AFFORDABLE HOMES CRISIS Our dream has evaporated
One in five Kiwis has given up on home ownership, writes Susan Edmunds.
NATASHA and Mark Paddison have wanted to buy a house for the past seven years. But the Whangarei couple say it’s just getting harder.
‘‘He works 50-plus hours a week but the dream of a home is just that, a dream,’’ Natasha says. ‘‘There is no help for the middle class. When we look at the prices in this town, it’s depressing. As Auckland grows, so does the want for homes up here.’’
She is dependent on a nebuliser because of her asthma, so needs to make sure that any house they live in is free of mould. ‘‘Finding an affordable, healthy home is not an option. Market prices rise but wages don’t match them.’’
The family of three are on one income, and pay $300 a week in rent. ‘‘We have a little boy who is three. We want more children but we don’t have our own home.’’
New research from Realestate.co.nz shows that 22 per cent of New Zealanders have decided, like the Paddisons, they will never be able to live in a home they own themselves.

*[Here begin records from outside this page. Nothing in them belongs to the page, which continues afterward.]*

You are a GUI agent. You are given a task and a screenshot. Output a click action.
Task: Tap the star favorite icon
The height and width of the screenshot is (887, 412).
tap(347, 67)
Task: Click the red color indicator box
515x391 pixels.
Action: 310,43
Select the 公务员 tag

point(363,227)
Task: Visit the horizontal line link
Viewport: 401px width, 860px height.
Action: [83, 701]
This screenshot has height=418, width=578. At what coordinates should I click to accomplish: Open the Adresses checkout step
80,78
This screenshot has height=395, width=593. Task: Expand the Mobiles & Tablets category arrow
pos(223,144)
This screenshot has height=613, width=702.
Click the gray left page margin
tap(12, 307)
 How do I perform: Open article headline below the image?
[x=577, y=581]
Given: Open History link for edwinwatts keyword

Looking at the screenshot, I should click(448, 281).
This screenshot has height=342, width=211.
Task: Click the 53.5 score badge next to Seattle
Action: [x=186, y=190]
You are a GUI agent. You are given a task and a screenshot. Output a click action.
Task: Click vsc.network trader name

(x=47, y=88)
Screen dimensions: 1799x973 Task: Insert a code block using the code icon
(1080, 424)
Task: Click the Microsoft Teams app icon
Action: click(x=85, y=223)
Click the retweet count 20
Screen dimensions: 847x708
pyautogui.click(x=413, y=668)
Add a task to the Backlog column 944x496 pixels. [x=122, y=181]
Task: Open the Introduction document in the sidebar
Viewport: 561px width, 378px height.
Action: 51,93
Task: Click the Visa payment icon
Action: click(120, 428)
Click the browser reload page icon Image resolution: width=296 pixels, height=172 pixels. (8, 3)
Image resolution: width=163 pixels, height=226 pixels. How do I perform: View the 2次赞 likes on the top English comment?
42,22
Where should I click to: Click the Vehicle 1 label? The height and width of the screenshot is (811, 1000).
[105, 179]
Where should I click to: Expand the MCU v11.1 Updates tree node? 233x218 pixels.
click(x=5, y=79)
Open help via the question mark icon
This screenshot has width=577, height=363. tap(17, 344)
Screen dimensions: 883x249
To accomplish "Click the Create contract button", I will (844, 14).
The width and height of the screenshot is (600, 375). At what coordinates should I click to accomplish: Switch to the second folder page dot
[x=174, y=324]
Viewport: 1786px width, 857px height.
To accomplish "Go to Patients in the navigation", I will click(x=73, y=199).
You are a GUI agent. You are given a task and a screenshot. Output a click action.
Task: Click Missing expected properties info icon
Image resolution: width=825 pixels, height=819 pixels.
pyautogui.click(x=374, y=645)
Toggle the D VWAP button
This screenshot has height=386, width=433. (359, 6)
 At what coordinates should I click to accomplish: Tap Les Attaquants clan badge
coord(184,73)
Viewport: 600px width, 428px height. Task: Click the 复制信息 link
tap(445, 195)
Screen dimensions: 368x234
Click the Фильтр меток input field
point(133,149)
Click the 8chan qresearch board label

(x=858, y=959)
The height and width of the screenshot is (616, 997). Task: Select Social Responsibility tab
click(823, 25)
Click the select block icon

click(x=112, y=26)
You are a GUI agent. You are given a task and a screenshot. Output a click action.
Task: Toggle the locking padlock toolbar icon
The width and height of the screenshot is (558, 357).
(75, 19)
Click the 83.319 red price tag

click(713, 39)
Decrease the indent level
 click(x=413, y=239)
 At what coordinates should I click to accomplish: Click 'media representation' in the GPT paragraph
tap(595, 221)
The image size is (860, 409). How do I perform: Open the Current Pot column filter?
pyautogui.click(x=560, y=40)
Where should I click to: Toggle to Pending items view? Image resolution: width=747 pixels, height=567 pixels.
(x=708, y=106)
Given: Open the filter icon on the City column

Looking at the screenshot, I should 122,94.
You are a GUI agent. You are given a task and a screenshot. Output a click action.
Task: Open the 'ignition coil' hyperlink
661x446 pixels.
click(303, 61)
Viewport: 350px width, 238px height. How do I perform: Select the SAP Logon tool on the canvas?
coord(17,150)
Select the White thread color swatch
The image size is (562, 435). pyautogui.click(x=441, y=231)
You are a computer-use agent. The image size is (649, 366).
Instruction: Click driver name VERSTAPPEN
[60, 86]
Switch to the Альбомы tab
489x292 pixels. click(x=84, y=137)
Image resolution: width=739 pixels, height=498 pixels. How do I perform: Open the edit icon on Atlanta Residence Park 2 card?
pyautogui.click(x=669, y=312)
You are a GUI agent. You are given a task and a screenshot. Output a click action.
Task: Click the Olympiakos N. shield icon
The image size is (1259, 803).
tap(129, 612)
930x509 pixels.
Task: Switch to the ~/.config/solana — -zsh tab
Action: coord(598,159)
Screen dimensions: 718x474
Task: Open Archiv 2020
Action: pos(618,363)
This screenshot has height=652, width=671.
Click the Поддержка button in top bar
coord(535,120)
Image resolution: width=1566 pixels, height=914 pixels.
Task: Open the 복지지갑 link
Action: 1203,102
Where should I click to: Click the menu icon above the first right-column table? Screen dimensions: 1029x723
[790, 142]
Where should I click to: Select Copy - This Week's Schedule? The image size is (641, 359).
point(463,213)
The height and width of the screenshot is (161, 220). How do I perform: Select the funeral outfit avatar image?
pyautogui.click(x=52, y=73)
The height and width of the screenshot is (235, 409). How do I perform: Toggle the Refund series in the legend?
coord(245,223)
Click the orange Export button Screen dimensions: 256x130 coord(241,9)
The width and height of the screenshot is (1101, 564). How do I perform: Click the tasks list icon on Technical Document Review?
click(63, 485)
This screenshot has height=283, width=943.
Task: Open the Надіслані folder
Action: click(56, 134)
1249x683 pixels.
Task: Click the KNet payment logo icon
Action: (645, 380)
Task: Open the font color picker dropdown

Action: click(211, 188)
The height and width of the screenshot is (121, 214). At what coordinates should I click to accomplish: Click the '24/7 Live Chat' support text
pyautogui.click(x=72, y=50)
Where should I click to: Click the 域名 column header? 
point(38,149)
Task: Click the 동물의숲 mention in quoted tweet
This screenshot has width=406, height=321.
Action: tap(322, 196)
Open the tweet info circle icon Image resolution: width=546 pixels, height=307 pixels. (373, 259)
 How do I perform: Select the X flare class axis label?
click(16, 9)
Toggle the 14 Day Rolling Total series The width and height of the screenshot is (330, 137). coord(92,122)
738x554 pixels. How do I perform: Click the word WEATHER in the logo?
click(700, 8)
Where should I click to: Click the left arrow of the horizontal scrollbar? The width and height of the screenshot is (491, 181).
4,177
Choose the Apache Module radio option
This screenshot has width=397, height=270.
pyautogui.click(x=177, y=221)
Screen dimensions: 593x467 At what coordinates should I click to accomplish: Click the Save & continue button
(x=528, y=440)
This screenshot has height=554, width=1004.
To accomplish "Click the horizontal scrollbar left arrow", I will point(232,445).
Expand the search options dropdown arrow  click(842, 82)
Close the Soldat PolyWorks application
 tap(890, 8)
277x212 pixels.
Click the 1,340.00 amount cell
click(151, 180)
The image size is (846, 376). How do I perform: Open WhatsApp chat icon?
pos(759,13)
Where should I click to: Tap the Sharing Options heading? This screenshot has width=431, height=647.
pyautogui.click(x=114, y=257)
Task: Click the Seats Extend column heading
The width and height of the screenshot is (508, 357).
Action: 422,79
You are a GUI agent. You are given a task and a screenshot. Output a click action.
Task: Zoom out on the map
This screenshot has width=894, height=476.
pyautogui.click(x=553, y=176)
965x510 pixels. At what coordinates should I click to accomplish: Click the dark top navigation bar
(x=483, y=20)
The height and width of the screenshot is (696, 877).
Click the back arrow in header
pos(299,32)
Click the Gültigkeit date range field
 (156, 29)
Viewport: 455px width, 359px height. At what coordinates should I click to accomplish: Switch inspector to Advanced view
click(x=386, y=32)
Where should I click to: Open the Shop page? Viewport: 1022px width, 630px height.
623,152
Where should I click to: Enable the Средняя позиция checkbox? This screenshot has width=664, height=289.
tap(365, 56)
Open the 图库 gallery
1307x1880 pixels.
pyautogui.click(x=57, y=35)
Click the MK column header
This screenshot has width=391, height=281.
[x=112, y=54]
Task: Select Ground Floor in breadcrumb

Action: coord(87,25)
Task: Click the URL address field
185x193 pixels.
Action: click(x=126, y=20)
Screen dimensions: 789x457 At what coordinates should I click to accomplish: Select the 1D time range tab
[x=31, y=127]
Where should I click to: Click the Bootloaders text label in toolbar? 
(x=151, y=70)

That is up from 19 per cent in November.
Economist Gareth Kiernan, of Infometrics, said that was not an unrealistic number, given how unaffordable housing had become in many centres.
The Government’s most recent housing affordability data showed 80 per cent of renting households could not comfortably afford a first home.
‘‘It’s pretty daunting to look at house prices in Auckland and other urban centres and realise how much money it takes to get into the market and the deposit requirements, how much you need to save to get there.’’
He said the outlook might change if house prices stalled for a sustained period, giving incomes a chance to catch up.
Vanessa Taylor, spokeswoman for Realestate.co.nz, said home ownership was still an important goal for many people.
‘‘For Kiwis it’s much more than just an asset class. We have a deeply entrenched emotional connection to owning our own home,’’ she said.
The sense of achievement for those who managed it was huge.
She said KiwiSaver was increasingly becoming a big part of the solution. Just over 40 per cent of first-home buyers were using their KiwiSaver savings to buy a house.
But she said some buyers were also having to think laterally.
More parents were using ‘‘living legacies’’ to help their children with deposits – either through giving money or raising a mortgage against their own homes.
‘‘It might be the case that if people have been in their houses for 20 years it might be they have an area on the back where they can put a one- or two- bedrooom house. If it’s under 80sqm, it doesn’t have to be subdivided. You could put a readymade house on the back so your kids can live out there. It’s just thinking about other options.’’
Others were pooling their resources to get a deposit, Taylor said, or getting in boarders or flatmates to help pay the rent.
‘‘We know of one young couple who live in the selfcontained garage and rent out their threebedroom home on the front of the site. By living on the property, they can also ensure that it’s well looked after.
‘‘These types of arrangements can also help flathunters who are struggling to find somewhere to rent in the current market where rentals are in high demand.
‘‘While the heat is in the rental market, there has been a slowdown in the time it takes to sell a property, so home-buyers do have more time to make a decision or put in legal arrangements for groups of friends to co-own.’’
Natasha Paddison did not share Taylor’s optimism. She said their KiwiSaver savings were not growing fast enough to help them.
She did not like the idea of relying on anyone else.
‘‘It’s so hard currently – to be really honest, I trust no one in my home.’’
Only a rent-toown scheme would help, she said.